I don’t see that this would reduce the knowledge/control validation aspect any, but would allow - for example - to completely delegate ACME domain control to a different set of servers since just the _acme-challenge subdomain could be delegated.

I know this doesn’t have any likelyhood of being implemented though, especially now with it being close to an official standard.

thats not how dns works

a.b.c.d is not the same as a.b.c._x.d

Therefore for validation letting a.b.c.d obtain certificate for a.b.c_x.d would negate the whole validation process

Well, it is if you have the constraint that the parent is not a separate registered domain. (My example was not precise enough.)

My point was that if you had provable control of “c.d” - it would be nice if you could use _acme-challenge.c.d to validate for “a.b.c.d”, since by definition if you can control arbitrary dns registrations in c.d - you can definitely control dns for a subset of that space.

Inherently, if you have control over the upper level domain, you can control what’s underneath.

The exposure with that approach is if you have a registrar that somehow allowed you to register “_acme-challenge.com” as a domain, but not sure if that would even be possible.

hi @nneul

There are 2 things that may help your case

A) Wildcard certificates coming in the future Wildcard Certificates Coming January 2018
B) Running a Pre-Flights check

I believe what you want is a universal challenge i.e. a single record you can add to your DNS that will validate all upcoming requests?

If that is the case this is probably not feasible due to the way the ACME spec is written

Although it may seem like a good idea, it would be a disaster as if there was a universal challenge then everyone with an ACME client will be able to issue valid certificates for your domain (as the challenges are automatically passed)

Though this may be prevented by private account keys it still doesn’t make sense to me from a security point of view.

I use CloudFlare and Route53 has also been suggested my feeling is moving to a DNS provider that propagates the record in a reasonable time frame is the only feasible solution

And by reasonable I mean modern web reasonable (30 second -5 minutes)

Andrei

Yeah, I know wildcards were coming, though likely will not make use of them for this particular case.

Definitely wouldn’t want it pre-approved for other than the specific key that issued the challenge request. It’d more be for the purpose of being able to split the path - I’d still want to validate for the full a.b.c.d name - but the idea being that the validation domain hierarchy could be distinct from the actual service domain hierarchy.

==========

**TASK PROMPT**
In the thread on ACME DNS validation, why is a universal challenge said to be a disaster? Answer in one to three sentences. The material has nothing to do with the thread on ACME DNS validation.

**COLLECTED MATERIAL**
==========

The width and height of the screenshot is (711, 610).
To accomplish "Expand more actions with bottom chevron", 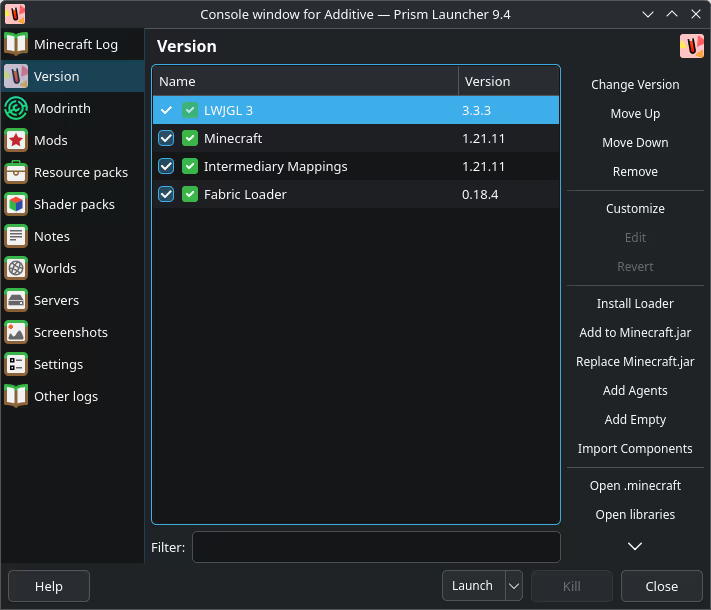I will [635, 546].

==========

**WRITTEN SOLUTION**
With a universal challenge, the challenges would be passed automatically. Anyone with an ACME client could then issue valid certificates for your domain.